Hospital Bosses Face Fire Over Hidden Fees, Defend Pricing as Necessary

Hospital Bosses Face Fire Over Hidden Fees, Defend Pricing as Necessary

Hospital executives took the hot seat Tuesday before a House committee determined to pin blame for soaring healthcare costs on their doorstep, but they left unchanged in their conviction that higher prices and facility charges are unavoidable.

Four major health system CEOs testified before the House Ways and Means Committee, facing pointed criticism from Republicans over what they called exploitation through inflated facility fees. The executives represented HCA Healthcare, CommonSpirit Health, New York-Presbyterian and ECU Health.

The hearing centered on a stark reality: patients routinely pay double or triple for identical services depending on whether they walk into a hospital-affiliated clinic versus an independent practice. Rep. David Kustoff of Tennessee offered a concrete example. An independent surgical center in his district charged a $656 facility fee for a colonoscopy. A hospital outpatient facility performing the same procedure charged $1,222, a 100 percent markup that served no purpose except to fund hospital overhead.

Rep. Greg Steube of Florida painted a similar picture from his state, where hospital-owned outpatient clinics consistently outcharge physician-owned competitors despite delivering identical care. "How can you justify facility fees on outpatient facilities when there is no meaningful difference in the care delivered or the quality of the care?" Steube demanded.

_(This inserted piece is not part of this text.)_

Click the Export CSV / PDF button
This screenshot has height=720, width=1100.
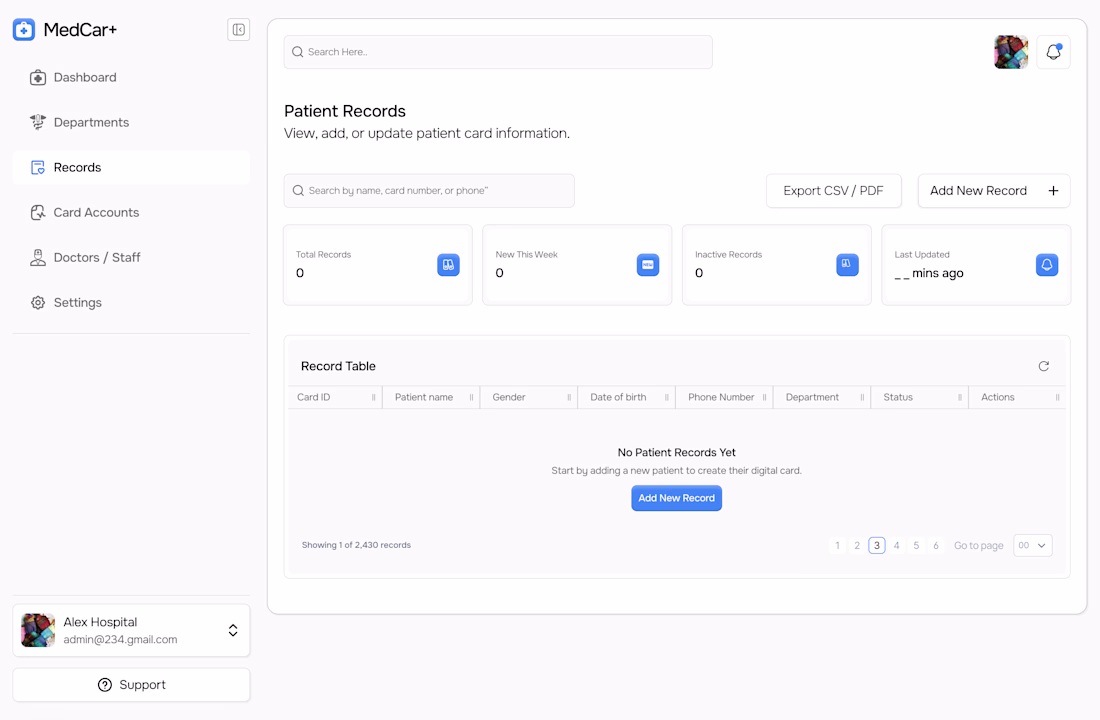pyautogui.click(x=833, y=191)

Committee Chair Jason Smith, a Missouri Republican, set the tone early. "The American people are fed up with outrageous prices that seem artificially high," he said.

Hospitals now command roughly one-third of all U.S. healthcare spending, or about $1.6 trillion annually. Research published in JAMA Health Forum demonstrated that patients consistently shoulder higher bills when their doctor operates within a hospital system or under private equity ownership, compared to truly independent practitioners.

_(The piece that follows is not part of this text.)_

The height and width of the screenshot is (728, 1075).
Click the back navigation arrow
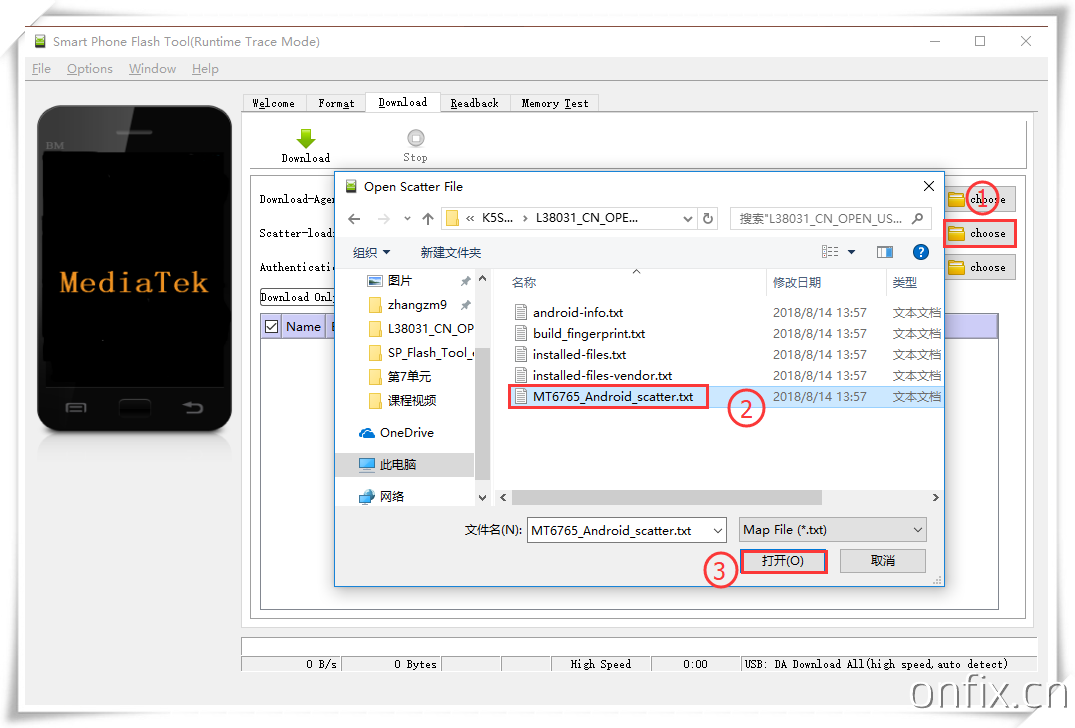[x=354, y=218]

The hospital leaders did not retreat. Instead, they reframed their pricing as a reflection of obligation and subsidy. Hospitals alone, they argued, face a federal mandate to treat all patients regardless of ability to pay. Private clinics, by contrast, can cherry-pick their customers and demand upfront payment.

"We're the only participants in the healthcare value chain that have that obligation," said Michael Waldrum, CEO of ECU Health in North Carolina. "Doctors, nurses, insurance companies, drug companies do not."

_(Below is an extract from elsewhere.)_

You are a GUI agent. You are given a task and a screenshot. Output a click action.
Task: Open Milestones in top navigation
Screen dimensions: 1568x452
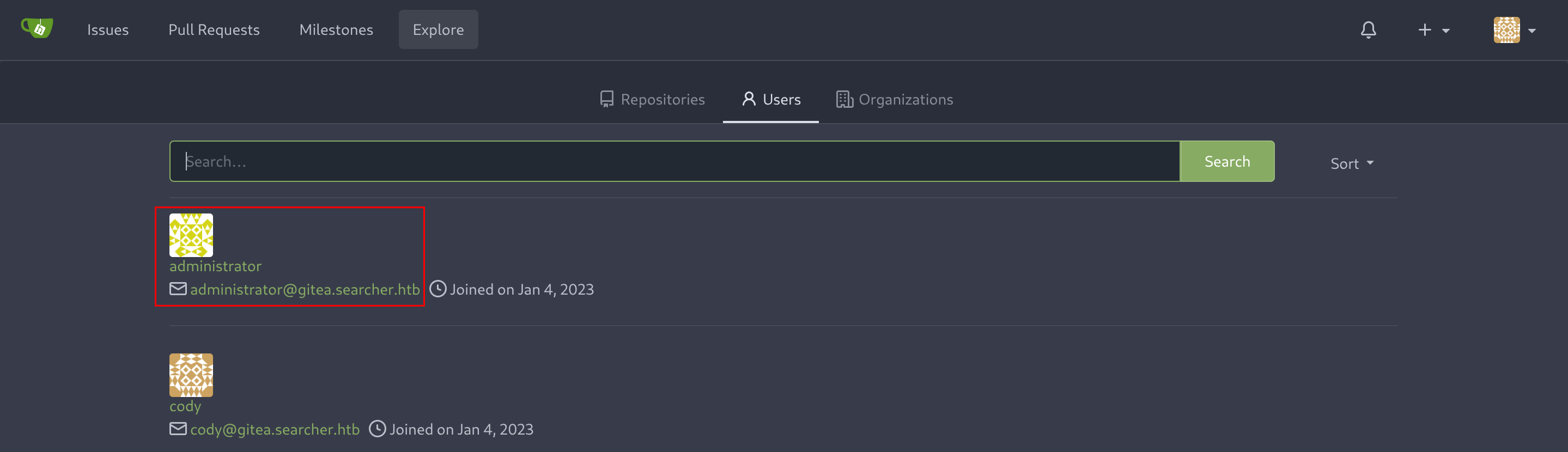(336, 30)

The executives also pointed to reimbursement shortfalls from government programs like Medicare and Medicaid, claiming they routinely lose money on those patients and offset losses through higher charges elsewhere. They further argued their prices reflect superior quality and the complexity of treating sicker patient populations.

Democrats largely sat out the confrontation. Instead, they accused Republicans of theater designed to distract from Medicaid cuts that the GOP pushed through as part of President Trump's domestic policy package last year. Rep. Lloyd Doggett of Texas called it "more a deflection hearing than a hospital hearing." Ranking Democrat Richard Neal of Massachusetts suggested Republicans were misdirecting blame away from their own policy choices.

Author Sarah Mitchell: "The hospital argument about federal mandates has merit, but it doesn't explain why they charge three times as much at their outpatient facilities as independent centers do, nor does it excuse burying those costs in murky facility fees."